SI
SI
discoversearch

We've detected that you're using an ad content blocking browser plug-in or feature. Ads provide a critical source of revenue to the continued operation of Silicon Investor.  We ask that you disable ad blocking while on Silicon Investor in the best interests of our community.  If you are not using an ad blocker but are still receiving this message, make sure your browser's tracking protection is set to the 'standard' level.
Technology Stocks : Citrix Systems (CTXS) -- Ignore unavailable to you. Want to Upgrade?


To: David Montgomery who wrote (7430)12/19/1999 12:48:00 AM
From: Chuzzlewit  Read Replies (1) | Respond to of 9068
 
David,

The PEG ratio is really rather simple. It was developed as a valuation technique for growth stock. Basically, it works this way: you divide the P/E of a stock by its long-term growth rate. If the ratio is less than 1.00 it is considered undervalued. If the ratio is above 1.00 it is overvalued. If it is exactly 1.00 it is properly valued.

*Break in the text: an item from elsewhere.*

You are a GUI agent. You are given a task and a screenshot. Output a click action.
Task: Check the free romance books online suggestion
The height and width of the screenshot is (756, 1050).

If you go back to read the post I mad to Mike you can see three of the problems with the PEG ratio. It is insensitive to interest rates; it is insensitive to market risk; it is insensitive to cash flow.

TTFN,
CTC



To: David Montgomery who wrote (7430)12/21/1999 12:04:00 AM
From: Riskmgmt  Read Replies (1) | Respond to of 9068
 
David:
I saw Chuzzlewit has explained the PEG ratio, so now you know.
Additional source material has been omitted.